Oltre una chiara “aria di famiglia” sovranista/populista, in questi elenchi ce ne è per tutti i gusti. La loro forza seduttiva è proprio nella vaghezza, nel potervi trovare ciò che si vuole. Ad esempio, il tema dell’immigrazione è presente in ogni elenco, ma secondo gradi di radicalità ed accenti molto differenti. Nel caso dell’immigrazione si passa dalla richiesta di “una vera politica di integrazione” (42 punti) al voler impedire i flussi migratori impossibili da accogliere e da integrare”(25 punti) passando per “vogliamo un’ immigrazione selettiva” (8 lamentazioni). Inoltre, al loro interno presentano palesi contraddizioni.

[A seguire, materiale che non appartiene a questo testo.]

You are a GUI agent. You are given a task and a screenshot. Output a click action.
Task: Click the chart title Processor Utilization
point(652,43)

Ad esempio, l’elenco dei “25 punti” richiede “rispetto scrupoloso del diritto internazionale e degli impegni presi” e contemporaneamente l’”uscita dal Patto Atlantico” e la “FREXIT”.

Appropriazione e Personalizzazione

Il “cosa” vogliono i Gilet Gialli è una lista indefinitivamente aperta, ogni individuo può aggiungere il punto che desidera. Ognuno può “far la propria” richiesta, perchè non esiste (per ora) alcun processo di selezione e validazione collettiva delle richieste. Ne segue che sotto il grido (puramente negativo) Macron demission!ci sia spazio per tutto e il contrario di tutto. L’aspirazione a “partecipare”, individuata da Di Maio come tratto aggregativo, è tale per cui nella misura in cui unisce le individualità, le ri-frammenta. E nel momento in cui viene meno la frammentazione, viene meno anche la partecipazione diretta come elemento unificante. Paradossi della politica movimentista.

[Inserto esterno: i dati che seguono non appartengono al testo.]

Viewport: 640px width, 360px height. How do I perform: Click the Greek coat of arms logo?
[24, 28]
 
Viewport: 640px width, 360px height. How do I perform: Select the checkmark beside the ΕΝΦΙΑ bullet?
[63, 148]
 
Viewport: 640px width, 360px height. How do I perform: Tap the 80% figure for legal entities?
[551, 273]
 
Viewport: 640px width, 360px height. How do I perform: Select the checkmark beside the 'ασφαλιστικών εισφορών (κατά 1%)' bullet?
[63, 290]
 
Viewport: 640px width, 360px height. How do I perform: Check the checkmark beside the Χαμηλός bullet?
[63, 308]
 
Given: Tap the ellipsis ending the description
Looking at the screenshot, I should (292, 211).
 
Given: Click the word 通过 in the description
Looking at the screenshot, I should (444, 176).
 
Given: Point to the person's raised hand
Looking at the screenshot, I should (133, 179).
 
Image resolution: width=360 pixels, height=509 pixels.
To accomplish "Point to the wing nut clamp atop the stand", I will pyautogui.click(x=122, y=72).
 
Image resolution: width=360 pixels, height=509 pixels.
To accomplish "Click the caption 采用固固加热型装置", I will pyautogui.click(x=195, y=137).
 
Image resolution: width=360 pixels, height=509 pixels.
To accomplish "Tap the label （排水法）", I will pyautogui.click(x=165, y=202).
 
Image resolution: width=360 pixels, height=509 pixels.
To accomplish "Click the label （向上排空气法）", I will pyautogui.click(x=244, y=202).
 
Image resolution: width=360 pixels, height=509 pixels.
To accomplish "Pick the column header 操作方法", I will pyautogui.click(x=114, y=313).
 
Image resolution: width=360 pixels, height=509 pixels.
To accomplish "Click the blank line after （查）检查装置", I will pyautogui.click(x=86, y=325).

Il paradigma di questa politica “a misura dell’individuo” è illuminato dal modo in cui i manifestanti indossano il loro simbolo, il gilet giallo. In molte immagini si nota come molti tendano a personalizzarlo, ricoprendolo di scritte riportanti i propri desideri e le proprie denunce, le proprie minacce e le proprie speranze. La semiotica dei meme (template generico dotato di un pre-significato indeterminato e realizzazione determinata piú o meno idiosincratica) diventa la logica dell’esibizione politica dell’individuo.

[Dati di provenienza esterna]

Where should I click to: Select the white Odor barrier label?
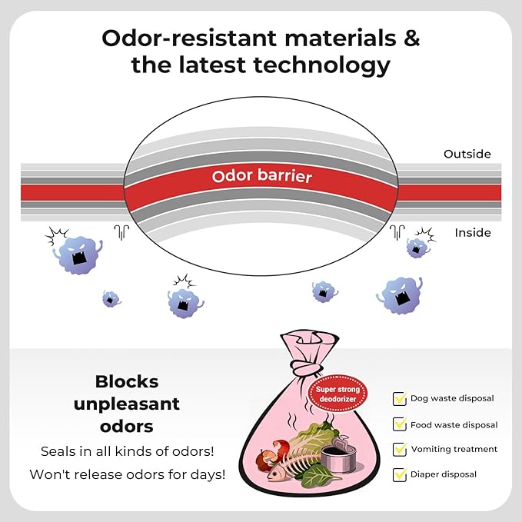click(262, 177)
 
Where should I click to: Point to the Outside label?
click(467, 155)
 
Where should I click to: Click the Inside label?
click(472, 232)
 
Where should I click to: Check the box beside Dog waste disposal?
click(400, 399)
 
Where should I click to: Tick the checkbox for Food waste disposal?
click(400, 424)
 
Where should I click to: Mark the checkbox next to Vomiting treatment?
click(400, 450)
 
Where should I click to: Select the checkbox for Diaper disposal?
click(400, 475)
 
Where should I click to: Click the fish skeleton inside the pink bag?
click(294, 470)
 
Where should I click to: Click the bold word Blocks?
click(127, 381)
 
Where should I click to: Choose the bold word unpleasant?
click(127, 404)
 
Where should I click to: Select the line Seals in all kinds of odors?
click(128, 450)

Identificazione e Totalizzazione

Nell’assenza totale di mediazioni tra l’individuo e la folla manifestante (nessuna procedura “costituente”, nessuna gerarchia, nessun programma definito), l’unico modo per mettere in relazione (e tenere insieme) la parte (l’individuo) e l’intero (i Gilet Gialli) è l’identificazione immediata di ogni parte con l’intero. Senza la maturazione di una visione collettiva, la decisione di rinunciare a qualcosa dell’”io” per riconoscersi in un “noi”, ogni singola visione individuale “deve poter stare per” la visione di tutti. Ogni manifestante deve poter dire, in pieno stile Luigi XVI, “i Gilet Gialli sono io“. Dagli Champ Elysees a Versailles, in un battito di ciglia.